Again on Wednesday, global equities are chugging forward, building off yesterday’s gains. The Asian and European markets are in positive territory, as are U.S. futures.
Earnings, not contagion data, is the big trigger so far. Two stocks that are really popping in Europe are the luxury goods conglomerate Kering and Heineken, which both reported this morning. Energy too is rebounding for a second straight day, with crude up solidly. The dollar is flat.
On Tuesday, the markets made an optimistic read of the coronavirus data out of China. That’s again the case today as we see more evidence (it’s very early, mind you) that there’s a slowdown in the rate of new infections.
In hot water
One of the best performing slivers of the market on Tuesday came from the cruise ship operators. But zoom out and you quickly see these stocks— Carnival Corp, Norwegian Cruise Line and Royal Caribbean Cruises—have been ravaged by the coronavirus outbreak.

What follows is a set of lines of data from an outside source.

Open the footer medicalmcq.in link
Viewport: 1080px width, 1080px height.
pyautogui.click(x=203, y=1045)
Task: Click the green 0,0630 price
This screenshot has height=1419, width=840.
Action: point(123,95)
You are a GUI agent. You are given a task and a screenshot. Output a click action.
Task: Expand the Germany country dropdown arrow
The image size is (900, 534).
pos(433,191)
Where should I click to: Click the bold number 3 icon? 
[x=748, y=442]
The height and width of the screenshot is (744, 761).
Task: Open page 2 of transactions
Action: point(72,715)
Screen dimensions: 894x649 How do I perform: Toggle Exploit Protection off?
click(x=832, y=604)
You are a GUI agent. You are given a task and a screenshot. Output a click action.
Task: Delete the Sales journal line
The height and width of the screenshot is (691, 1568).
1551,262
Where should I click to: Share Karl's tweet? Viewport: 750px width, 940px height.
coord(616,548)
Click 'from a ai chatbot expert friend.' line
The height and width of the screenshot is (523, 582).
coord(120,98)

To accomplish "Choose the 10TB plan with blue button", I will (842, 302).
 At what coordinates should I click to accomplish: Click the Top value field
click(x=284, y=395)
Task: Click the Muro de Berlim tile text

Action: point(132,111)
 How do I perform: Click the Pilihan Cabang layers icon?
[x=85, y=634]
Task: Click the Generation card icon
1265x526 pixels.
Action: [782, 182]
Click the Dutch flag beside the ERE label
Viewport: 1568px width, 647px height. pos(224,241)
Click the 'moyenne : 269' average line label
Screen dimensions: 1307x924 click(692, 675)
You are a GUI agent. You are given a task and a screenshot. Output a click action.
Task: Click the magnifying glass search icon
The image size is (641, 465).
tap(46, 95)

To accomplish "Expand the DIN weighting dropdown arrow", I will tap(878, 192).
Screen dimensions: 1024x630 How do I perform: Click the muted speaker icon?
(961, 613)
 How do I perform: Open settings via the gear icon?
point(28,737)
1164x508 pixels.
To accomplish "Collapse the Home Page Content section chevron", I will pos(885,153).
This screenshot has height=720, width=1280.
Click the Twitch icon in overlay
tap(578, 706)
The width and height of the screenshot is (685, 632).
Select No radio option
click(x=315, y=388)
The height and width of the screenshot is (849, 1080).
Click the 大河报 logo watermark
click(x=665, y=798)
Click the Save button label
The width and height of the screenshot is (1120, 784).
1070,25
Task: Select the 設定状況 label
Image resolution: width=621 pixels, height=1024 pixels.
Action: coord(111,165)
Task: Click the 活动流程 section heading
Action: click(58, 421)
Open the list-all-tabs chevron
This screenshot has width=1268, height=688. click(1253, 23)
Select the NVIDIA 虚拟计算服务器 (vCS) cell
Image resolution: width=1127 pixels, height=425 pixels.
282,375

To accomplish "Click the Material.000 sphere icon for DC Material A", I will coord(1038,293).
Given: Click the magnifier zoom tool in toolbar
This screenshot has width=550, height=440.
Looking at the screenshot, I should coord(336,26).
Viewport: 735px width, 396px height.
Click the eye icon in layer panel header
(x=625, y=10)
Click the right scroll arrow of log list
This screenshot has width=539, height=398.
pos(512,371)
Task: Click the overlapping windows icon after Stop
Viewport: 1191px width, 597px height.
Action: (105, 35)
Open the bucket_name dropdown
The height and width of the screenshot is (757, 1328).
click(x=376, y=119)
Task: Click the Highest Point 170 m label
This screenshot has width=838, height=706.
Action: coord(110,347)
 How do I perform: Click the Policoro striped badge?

Even the most ardent cruise-goer would shiver at the plight of the Westerdam, which remains adrift at sea looking for a safe port, and that of the quarantined Diamond Princess, which has become a breeding ground for the coronavirus. Both vessels are owned by Carnival Corp.
The predicament these cruise passengers find themselves in evokes that old line by the 18th Century English author Samuel Johnson: “Being in a ship is being in a jail, with the chance of being drowned.”
Let’s hope it never gets that bad.
Still, the steady drip of dire news has triggered analyst downgrades, and we have little clarity of the full impact of coronavirus on bookings.
The market reaction has been swift. Strap on a life-preserver for today’s chart.
Carnival (down 17.2%) is the poorest performer of the pack since the mid-January coronavirus outbreak emerged. Peers have hardly fared much better. That all compares to modest gains in the S&P 500, up 0.8% in that period.
Just this morning I got a note from economists at Berenberg who hold one of the more bullish views out there that coronavirus won’t sink global trade. But they do have concerns. Chief among them is the contagion’s impact on travel and tourism.
“We have to brace ourselves for some further bad news,” they say in their investor briefing.
Let’s hope the news tomorrow is a bit better.
Soft patch. SoftBank is still struggling with its startup investments. The Japanese company again lost money on its Vision Fund, three months after posting a record loss driven by the meltdown at WeWork. That impacted the larger business as SoftBank reported a slim operating profit of 2.6 billion yen, way below expectations. One bright spot for SoftBank is Tuesday’s green light for the Sprint-T-Mobile merger, reports Fortune’s Anne Sraders. SoftBank, which owns nearly 85% of Sprint, saw its stock soar on the news. It's "a huge get out of jail free card" for SoftBank, says Morningstar's Dan Baker.
Big five. Just five companies now make up 18% of the S&P 500. Microsoft, Apple, Google, Amazon and Facebook have collectively added $4.4 trillion in market cap gains since 2013, and are now the largest stocks in the index. Fortune contributor Ben Carlson wonders if such a small concentration of earning power is a good thing. Could it be the recipe for a market crash?
Rich get richer. The wealthiest U.S. households are strengthening their grip on corporate America, the Financial Times reports. The richest 1% of Americans now account for more than half the value of equities owned by U.S. households, according to Goldman Sachs. Since 1990, the wealthiest have bought a net $1.2 trillion of shares, while the rest of the population has sold more than $1 trillion. Three decades ago, the top percentage point of Americans by wealth controlled 46% of all U.S. equities.
Quiz time. A quick quiz—woohoo!— to liven up your Wednesday. The markets have had a topsy-turvy start to the year with a big gulf between winners and losers. So which major index is the best-performer for 2020 so far? Is it:
- a) S&P 500
- b) Swiss MSI
- c) Nikkei 225
- d) Nasdaq
Answer: D. The Nasdaq is racing ahead, up 7.43% in 2020.